**Document:**
You are viewing a plain text version of this content. The canonical link for it is here.
Posted to dev@subversion.apache.org by Marc-Antoine Ruel <ma...@gmail.com> on 2008/01/14 00:23:05 UTC

Feature request: pipelining checkout and update

Hi

Use case:
I'm synching a lot of small files, for many hundreds of megs worth.
I'm on Wifi + VPN + far far away = > 150 ms ping. I have rather slow
checkout even if the pipe is > 5 mbit/s.

Hypothesis:
The sync is limited by the latency I have from the server, not the
actual bandwidth capacity. If the client would sync many files
concurrently, in pipeline, it would inherently go much faster

Testing:
I tried a reduced case to see if the there is immediate room for
improvement. So I took a directory which only contained dir1 and dir2.
It was on XP on https protocol with svn 1.5.0, I don't know the exact
trunk version (sorry).

**Problem 1:**
Put this sentence from the Subversion feature request into Spanish: "The sync is limited by the latency I have from the server, not the actual bandwidth capacity."
**Problem 2:**
Carry on the Subversion feature request post, starting after its last sentence.

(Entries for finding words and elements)
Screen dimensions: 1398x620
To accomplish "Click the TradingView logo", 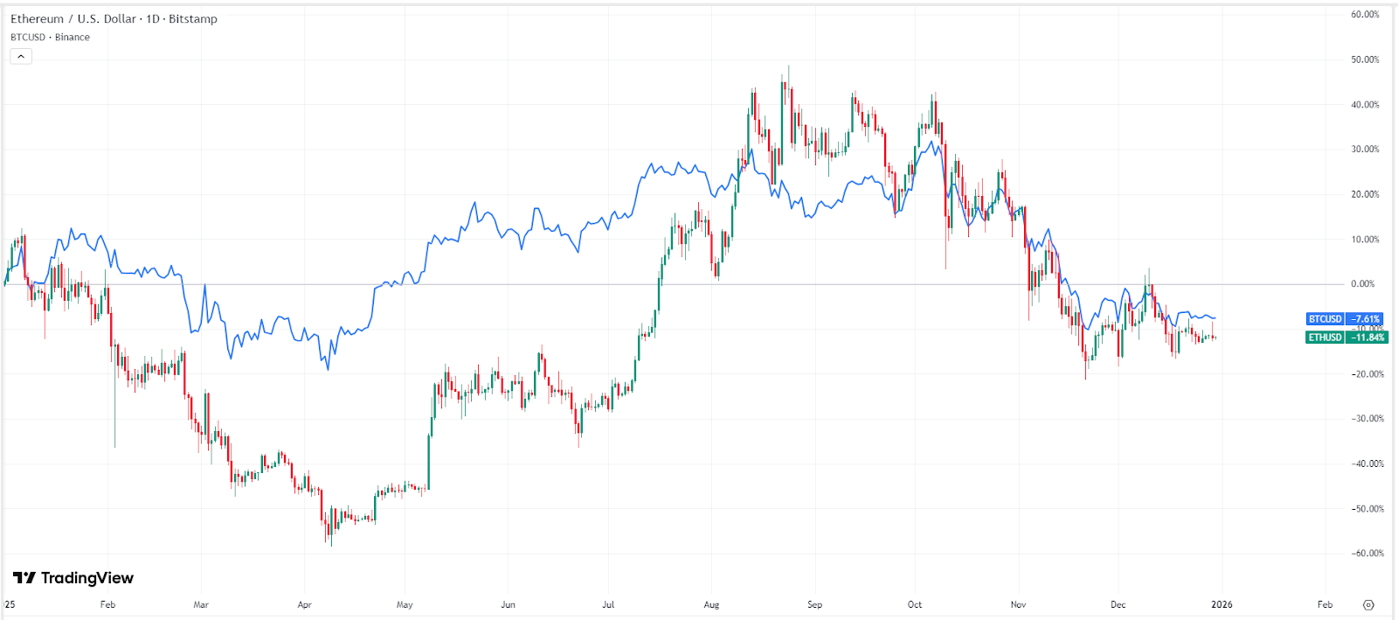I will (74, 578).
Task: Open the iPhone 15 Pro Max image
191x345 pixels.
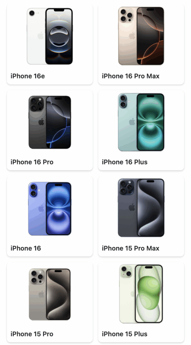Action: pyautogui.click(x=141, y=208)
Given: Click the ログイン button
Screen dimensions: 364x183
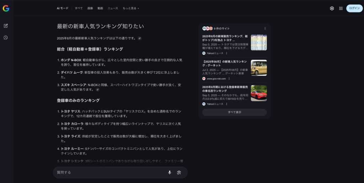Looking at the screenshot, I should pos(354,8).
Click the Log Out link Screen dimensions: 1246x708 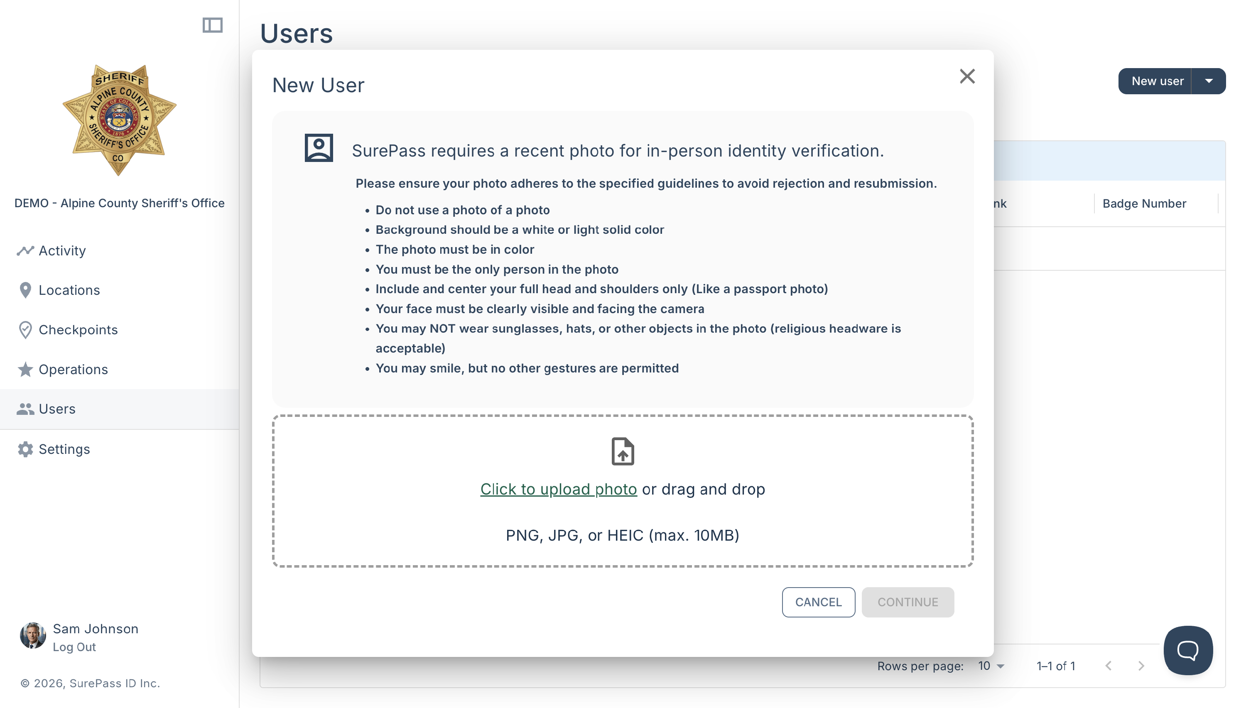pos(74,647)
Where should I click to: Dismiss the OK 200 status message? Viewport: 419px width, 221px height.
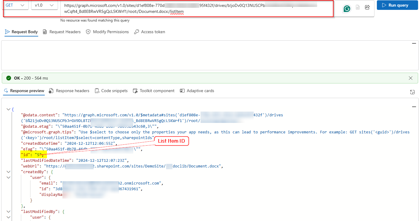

**Response 1:**
La sincronización está limitada por la latencia que tengo con respecto al servidor, no por la capacidad real del ancho de banda.

**Response 2:**
dir1 261 File(s)   41 Dir(s)    13334007 bytes
dir2 1728 File(s)    770 Dir(s)  30763364 bytes

As you can see, the directories aren't correctly balanced but that it
is still sufficient to show my point. I wanted to have different files
to be sure I wasn't affected by any kind of duplicate detection.

So my tests are:
Updating the directory that contains both subdirectories: 322 seconds
Updating both directories, one after the other: 323 seconds. (process
starting latency + initial https connection results in ~1 second
overhead) (101 for dir1 and 222 seconds for dir2)
Updating both sub directories at the same time: 89 seconds (dir1) and
216 seconds (perl).

I couldn't believe that is was faster when running two check out than
one at a time so I tried again the second and third test, in reverse
order.

Updating both subdirectories at the same time: 111 seconds (dir1) and
206 seconds (perl).
Updating both directories, one after the other: 341 seconds. (116 for
dir1 and 225 seconds for dir2)

Analysis:
So as you can see, the absolute error is very high (>30 seconds!), but
nevertheless, it's possible to see that running two checkout in
parallel is as fast as running one at a time, which means:
- Neither the server, the client or the bandwidth is the limiting factor.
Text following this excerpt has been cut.